De Lima, who chairs the IACAT, gave the order amid reports that household service workers continue to be smuggled or trafficked to Syria through Dubai and Oman and other Asian cities despite the deployment ban imposed by the Philippine government.

"We hope to undertake this by familiarizing Filipino migrant workers with the modus operandi of the traffickers and alerting them of the imminent risks that they may face due to the political instability in the said destination country," said De Lima in a statement Wednesday.

Unrest in Syria started when Syrian rebels took up arms after president Bashar al-Assad launched a violent crackdown against the 2011 Arab Spring protests.

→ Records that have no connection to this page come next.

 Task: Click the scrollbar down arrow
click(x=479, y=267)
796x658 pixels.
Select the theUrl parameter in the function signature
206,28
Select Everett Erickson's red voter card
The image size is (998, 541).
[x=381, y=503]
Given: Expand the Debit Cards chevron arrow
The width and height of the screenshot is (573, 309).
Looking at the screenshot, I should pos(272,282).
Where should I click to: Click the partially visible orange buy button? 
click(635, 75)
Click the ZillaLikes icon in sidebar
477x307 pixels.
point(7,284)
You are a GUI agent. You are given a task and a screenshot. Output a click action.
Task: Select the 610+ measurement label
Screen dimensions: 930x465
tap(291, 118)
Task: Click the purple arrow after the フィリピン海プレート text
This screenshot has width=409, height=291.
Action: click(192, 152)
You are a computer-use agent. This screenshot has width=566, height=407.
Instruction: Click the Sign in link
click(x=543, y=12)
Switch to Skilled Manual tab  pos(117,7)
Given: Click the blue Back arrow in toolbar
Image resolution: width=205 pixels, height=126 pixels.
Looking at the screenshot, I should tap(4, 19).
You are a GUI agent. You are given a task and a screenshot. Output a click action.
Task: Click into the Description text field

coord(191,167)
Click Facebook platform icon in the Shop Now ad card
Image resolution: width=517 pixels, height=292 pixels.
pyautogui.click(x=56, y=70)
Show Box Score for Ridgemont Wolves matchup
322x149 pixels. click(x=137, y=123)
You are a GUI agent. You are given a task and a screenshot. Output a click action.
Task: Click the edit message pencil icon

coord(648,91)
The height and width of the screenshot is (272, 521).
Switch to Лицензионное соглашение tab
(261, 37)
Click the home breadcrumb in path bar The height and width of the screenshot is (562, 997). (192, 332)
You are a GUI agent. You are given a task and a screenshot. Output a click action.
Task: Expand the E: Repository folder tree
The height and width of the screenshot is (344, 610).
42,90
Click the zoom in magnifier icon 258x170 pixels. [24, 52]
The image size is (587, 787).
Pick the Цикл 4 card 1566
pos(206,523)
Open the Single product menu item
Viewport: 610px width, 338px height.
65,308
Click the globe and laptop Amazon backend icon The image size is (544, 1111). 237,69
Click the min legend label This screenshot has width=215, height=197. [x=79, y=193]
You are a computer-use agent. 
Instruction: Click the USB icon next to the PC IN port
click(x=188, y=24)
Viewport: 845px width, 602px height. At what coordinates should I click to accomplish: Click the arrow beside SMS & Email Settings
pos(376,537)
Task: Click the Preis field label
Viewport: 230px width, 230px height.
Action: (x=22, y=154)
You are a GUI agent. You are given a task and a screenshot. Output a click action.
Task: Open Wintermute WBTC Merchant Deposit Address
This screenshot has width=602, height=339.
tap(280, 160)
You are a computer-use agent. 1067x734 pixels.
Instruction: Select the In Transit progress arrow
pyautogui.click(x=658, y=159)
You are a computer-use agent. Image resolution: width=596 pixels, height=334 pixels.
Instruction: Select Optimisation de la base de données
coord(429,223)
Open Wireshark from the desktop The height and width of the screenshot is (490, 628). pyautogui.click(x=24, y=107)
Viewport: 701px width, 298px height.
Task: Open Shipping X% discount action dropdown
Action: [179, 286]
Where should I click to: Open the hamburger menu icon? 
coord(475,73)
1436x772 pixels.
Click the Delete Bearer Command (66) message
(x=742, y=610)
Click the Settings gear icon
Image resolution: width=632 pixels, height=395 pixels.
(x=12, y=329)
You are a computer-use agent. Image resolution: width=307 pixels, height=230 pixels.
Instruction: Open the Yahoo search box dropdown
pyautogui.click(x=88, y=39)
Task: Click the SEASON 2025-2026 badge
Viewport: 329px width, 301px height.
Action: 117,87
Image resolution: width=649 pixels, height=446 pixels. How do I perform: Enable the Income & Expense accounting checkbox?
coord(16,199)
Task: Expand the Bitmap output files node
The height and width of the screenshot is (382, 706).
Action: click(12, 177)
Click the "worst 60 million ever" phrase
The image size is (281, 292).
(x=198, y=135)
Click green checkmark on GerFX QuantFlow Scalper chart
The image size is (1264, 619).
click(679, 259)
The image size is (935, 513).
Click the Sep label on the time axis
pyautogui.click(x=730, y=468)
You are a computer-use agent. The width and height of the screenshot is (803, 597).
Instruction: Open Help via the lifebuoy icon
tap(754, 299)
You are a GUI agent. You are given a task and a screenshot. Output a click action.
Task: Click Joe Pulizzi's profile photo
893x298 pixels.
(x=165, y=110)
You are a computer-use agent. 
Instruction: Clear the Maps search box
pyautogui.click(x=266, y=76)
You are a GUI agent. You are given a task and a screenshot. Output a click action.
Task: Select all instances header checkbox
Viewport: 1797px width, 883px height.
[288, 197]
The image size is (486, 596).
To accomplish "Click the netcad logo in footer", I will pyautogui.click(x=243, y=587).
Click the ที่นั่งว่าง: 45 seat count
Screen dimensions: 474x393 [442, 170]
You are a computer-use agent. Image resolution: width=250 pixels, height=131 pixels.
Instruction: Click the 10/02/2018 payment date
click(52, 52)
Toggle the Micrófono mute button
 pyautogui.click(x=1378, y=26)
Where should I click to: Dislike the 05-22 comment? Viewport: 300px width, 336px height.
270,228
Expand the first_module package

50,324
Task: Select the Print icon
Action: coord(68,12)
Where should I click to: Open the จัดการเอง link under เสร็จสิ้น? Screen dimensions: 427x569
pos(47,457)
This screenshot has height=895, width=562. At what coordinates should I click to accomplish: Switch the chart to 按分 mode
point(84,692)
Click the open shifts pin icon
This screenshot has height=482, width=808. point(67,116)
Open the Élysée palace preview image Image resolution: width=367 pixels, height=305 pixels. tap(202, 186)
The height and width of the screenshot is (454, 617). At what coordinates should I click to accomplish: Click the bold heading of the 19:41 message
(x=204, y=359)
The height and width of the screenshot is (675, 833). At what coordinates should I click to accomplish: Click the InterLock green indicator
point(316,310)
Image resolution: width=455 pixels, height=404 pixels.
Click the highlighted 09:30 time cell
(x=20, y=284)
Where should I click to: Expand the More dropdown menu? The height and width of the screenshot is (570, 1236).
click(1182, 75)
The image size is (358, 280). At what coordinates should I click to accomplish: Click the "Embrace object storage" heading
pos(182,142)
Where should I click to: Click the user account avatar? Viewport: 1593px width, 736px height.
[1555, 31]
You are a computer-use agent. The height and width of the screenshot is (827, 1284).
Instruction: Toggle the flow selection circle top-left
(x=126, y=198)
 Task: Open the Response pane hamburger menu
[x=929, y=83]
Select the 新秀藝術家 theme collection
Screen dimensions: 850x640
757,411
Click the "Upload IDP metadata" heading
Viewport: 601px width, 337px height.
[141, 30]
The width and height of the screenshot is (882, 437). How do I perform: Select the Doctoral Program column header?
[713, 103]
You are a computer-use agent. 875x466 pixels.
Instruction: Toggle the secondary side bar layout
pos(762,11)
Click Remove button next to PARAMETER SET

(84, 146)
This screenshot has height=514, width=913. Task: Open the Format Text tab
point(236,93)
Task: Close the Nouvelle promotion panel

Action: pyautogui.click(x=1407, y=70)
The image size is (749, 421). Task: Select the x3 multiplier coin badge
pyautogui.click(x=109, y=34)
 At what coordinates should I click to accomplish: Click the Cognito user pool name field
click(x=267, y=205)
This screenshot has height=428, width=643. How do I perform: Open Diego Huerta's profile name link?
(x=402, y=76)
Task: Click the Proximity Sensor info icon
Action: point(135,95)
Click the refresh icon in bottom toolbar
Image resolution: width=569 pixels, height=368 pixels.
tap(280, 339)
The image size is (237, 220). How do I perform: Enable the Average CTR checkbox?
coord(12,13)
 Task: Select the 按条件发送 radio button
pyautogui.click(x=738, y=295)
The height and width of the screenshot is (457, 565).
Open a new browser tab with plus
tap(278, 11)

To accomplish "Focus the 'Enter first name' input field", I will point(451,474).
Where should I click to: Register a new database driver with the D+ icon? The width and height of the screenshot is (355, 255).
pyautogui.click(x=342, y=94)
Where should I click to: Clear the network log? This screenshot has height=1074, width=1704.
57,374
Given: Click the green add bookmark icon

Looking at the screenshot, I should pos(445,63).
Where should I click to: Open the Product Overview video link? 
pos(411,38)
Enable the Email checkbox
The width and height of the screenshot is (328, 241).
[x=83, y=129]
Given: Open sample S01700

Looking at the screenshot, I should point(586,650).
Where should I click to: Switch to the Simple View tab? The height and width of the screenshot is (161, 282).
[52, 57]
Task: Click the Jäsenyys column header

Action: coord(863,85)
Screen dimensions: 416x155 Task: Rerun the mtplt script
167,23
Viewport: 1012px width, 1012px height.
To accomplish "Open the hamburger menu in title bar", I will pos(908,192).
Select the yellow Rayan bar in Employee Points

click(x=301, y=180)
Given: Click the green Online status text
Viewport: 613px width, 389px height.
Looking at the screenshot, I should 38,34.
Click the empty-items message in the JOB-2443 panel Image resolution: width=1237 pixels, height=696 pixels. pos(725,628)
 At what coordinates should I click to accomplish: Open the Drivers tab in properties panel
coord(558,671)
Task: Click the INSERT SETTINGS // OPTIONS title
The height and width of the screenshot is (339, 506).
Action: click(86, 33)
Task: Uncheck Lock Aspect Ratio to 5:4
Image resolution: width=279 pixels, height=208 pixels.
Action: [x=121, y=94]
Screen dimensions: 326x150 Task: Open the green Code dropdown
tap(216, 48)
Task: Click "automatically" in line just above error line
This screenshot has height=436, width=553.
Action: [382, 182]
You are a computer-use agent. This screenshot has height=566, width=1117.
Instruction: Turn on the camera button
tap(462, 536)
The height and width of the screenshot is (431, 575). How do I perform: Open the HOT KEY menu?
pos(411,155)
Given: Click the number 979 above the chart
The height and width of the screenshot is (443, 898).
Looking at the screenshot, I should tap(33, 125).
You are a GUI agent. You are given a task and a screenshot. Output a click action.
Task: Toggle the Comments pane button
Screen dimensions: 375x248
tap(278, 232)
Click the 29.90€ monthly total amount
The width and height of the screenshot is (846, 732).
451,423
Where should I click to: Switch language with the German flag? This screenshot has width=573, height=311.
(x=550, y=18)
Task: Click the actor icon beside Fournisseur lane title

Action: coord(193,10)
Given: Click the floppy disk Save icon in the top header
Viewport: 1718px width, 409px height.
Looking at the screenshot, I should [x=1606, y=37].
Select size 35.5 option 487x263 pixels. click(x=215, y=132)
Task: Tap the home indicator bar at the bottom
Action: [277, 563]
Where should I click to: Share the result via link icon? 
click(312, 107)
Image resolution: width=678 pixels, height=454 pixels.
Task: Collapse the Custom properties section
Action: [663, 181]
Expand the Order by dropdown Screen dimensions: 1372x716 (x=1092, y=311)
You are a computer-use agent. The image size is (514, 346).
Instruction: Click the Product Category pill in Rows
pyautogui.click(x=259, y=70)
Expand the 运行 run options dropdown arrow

The rebels and the government have pinned the blame for the chemical attack on each other.

Among the member agencies of the IACAT are the Departmemt of Justice, Philippine National Police, Bureau of Immigration, Philippine Overseas Employment Administration, Department of Labor and Employment, Department of Foreign Affairs, and Department of Social Welfare and Development.

A total deployment ban in Syria has been in place since August 2011 due to the political instability there.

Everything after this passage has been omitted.